Recordemos que, antes del desplome, Greenspan era conocido como el Maestro [en castellano en el original; T.]. Políticos, periodistas y economistas rendían culto a todas y cada una de las perlas de sabiduría emanadas de su boca. Cuando anunció su propósito de jubilarse en 2005, muchos de los economistas y banqueros centrales de mayor peso en el mundo se reunieron en Jackson Hole (Wyoming) para debatir si Alan Greenspan era el banquero central más grande de todos los tiempos.

Alan Greenspan dijo que no había burbuja inmobiliaria; que todo estaba perfecto. ¿Podría nuestro regulador del riesgo sistémico haberse manifestado en el sentido de que Greenspan estaba chiflado y de que toda la economía no era sino un castillo de naipes esperando el derrumbe?

Cualquiera que sea de la opinión de que un regulador del riesgo podría haber desafiado al gran Greenspan no sabe nada de la forma de trabajar en Washington. La administración está en manos de gentes que lo que buscan, por encima de todo, es el medro logrero para promover su carrera.

Y la mejor forma de trepar en sus carreras en Washington es estar de acuerdo con lo que están diciendo todos los demás. Si eso no era completamente obvio antes del desplome de la burbuja inmobiliaria, debería serlo al menos ahora.

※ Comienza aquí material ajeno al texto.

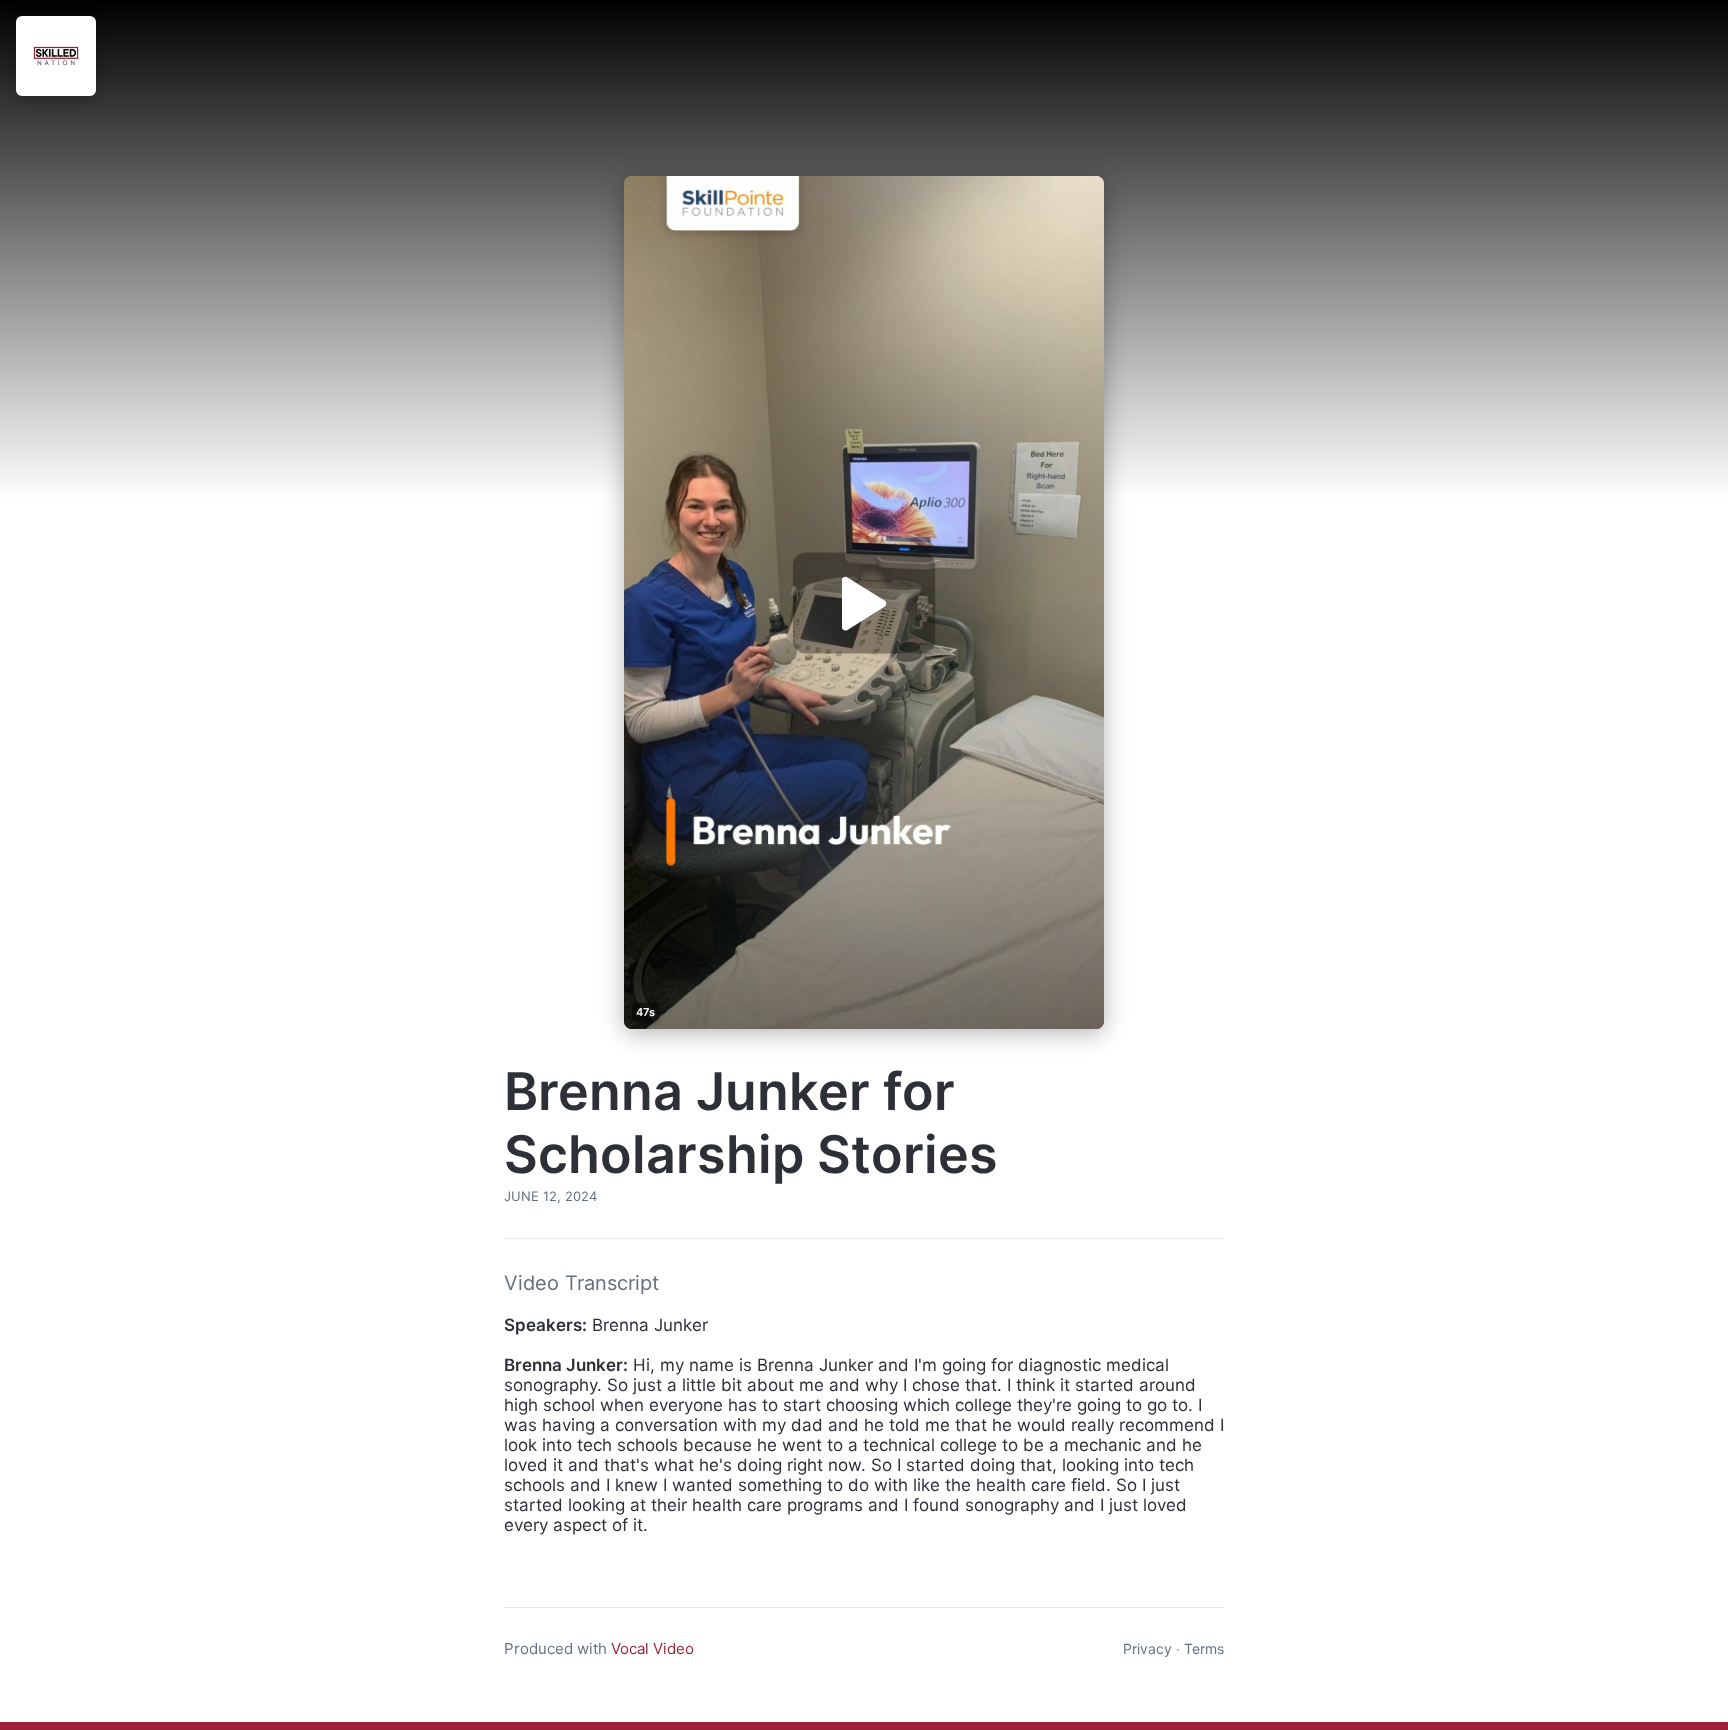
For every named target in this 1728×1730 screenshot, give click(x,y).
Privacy (1147, 1648)
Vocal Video (652, 1648)
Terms (1204, 1648)
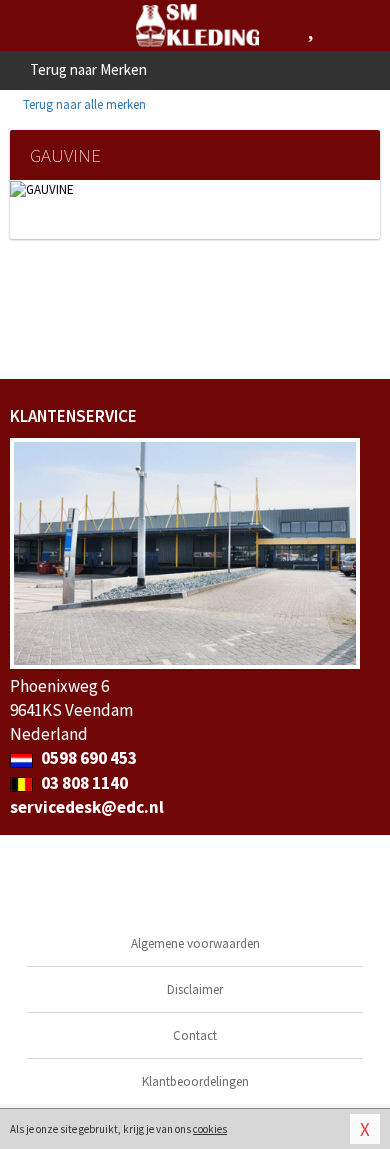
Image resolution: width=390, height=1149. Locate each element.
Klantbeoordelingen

¿Cuántos funcionarios han perdido sus empleos porque no fueran capaces de ver la burbuja? ¿Cuántas personas han perdido, al menos, por eso la oportunidad de promoverse? En realidad, a los altos cargos financieros de la actual administración de Obama, a todos sin excepción, se les pasó completamente por alto la burbuja financiera. A tal punto, que podría pensarse que haber estado en la luna ha sido uno de los criterios básicos para acceder a sus actuales puestos.

Esa dejación en la rendición de cuentas por parte de los analistas económicos y, en general, de los economistas es el problema central que debe abordarse. Porque lo cierto es que, a menos que estas gentes asuman la responsabilidad de sus yerros, como los vigilantes, como los lavaplatos, no habrá nunca el menor incentivo para nadar a contracorriente e identificar potenciales amenazas catastróficas como la de la burbuja inmobiliaria.

Tenemos un instituto regulador del riesgo sistémico. Se llama Junta de la Reserva Federal. Y la cagó. Haremos más por prevenir la próxima crisis exigiéndoles a nuestros actuales reguladores del riesgo responsabilidades por sus errores (poniéndoles de patitas en la calle), que cargando las tintas sobre un pretendido agujero en nuestra estructura reguladora y creando otra burocracia más, igual de incompetente.

Huelga decirlo: hay que enseñar aritmética a nuestros economistas.

AUTOR : Dean Baker es co-director del Center for Economic and Policy Research (CEPR). Es autor de Plunder and Blunder: The Rise and Fall of the Bubble Economy.